Please copy every line of the records below word for word, leaving out the pictures.
# # #
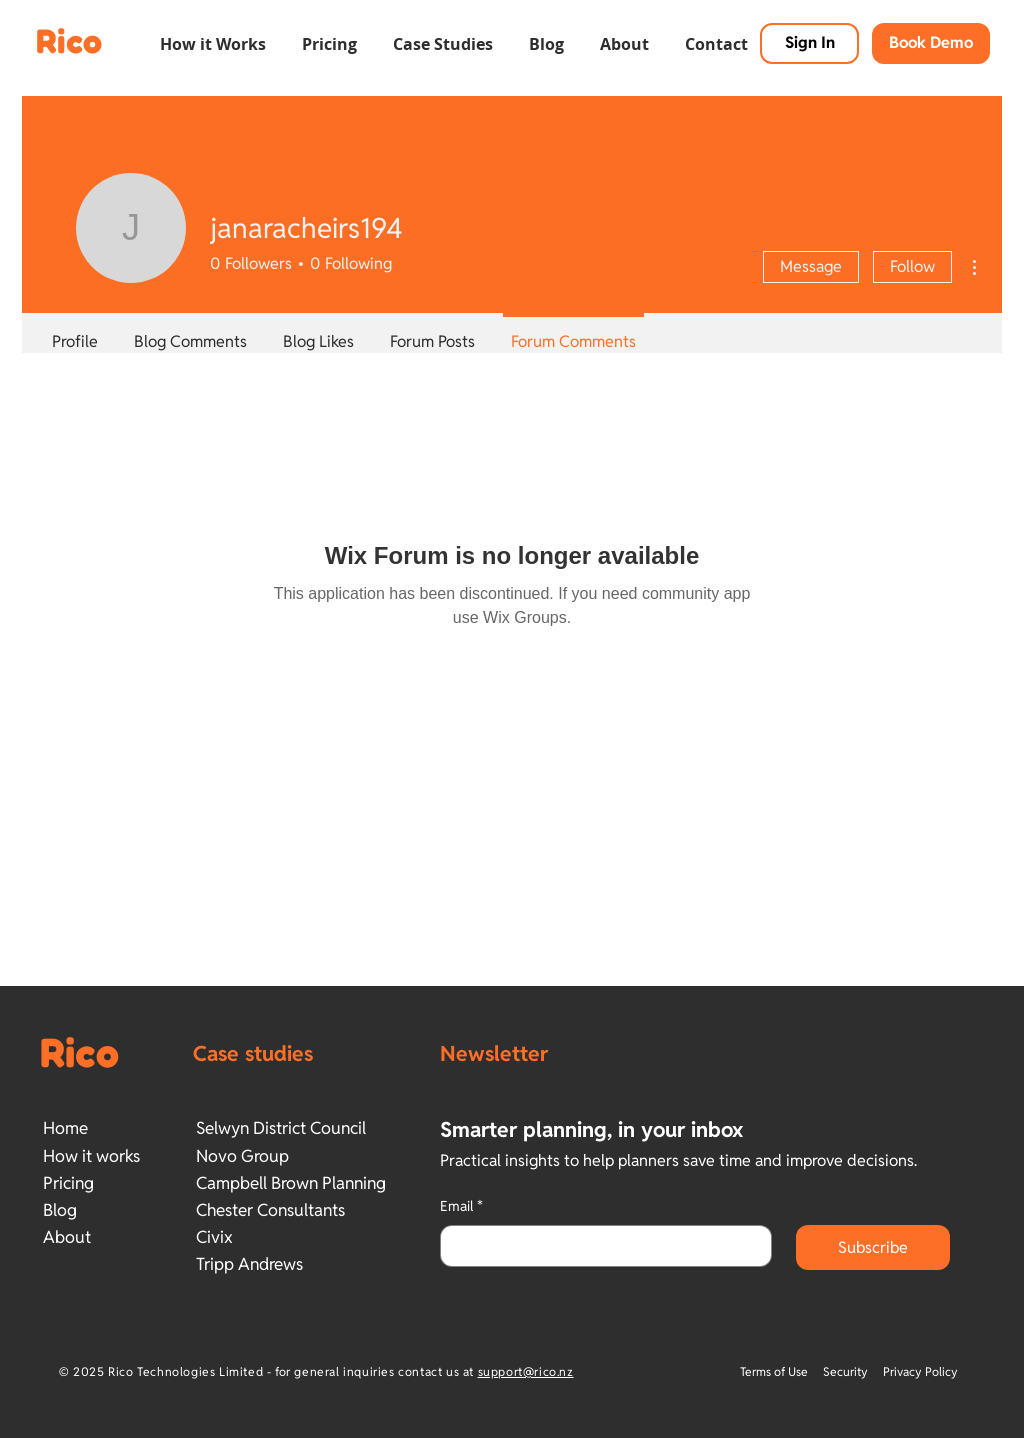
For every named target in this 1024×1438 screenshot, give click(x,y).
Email (461, 1207)
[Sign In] (809, 43)
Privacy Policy (920, 1371)
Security (845, 1371)
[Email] (600, 1246)
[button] (213, 35)
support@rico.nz (526, 1371)
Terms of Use (775, 1371)
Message (811, 266)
# # #
* Exercise answer
For every named target in this 1024×1438 screenshot, give click(x,y).
Email (461, 1207)
[Sign In] (809, 43)
Privacy Policy (920, 1371)
Security (845, 1371)
[Email] (600, 1246)
[button] (213, 35)
support@rico.nz (526, 1371)
Terms of Use (775, 1371)
Message (811, 266)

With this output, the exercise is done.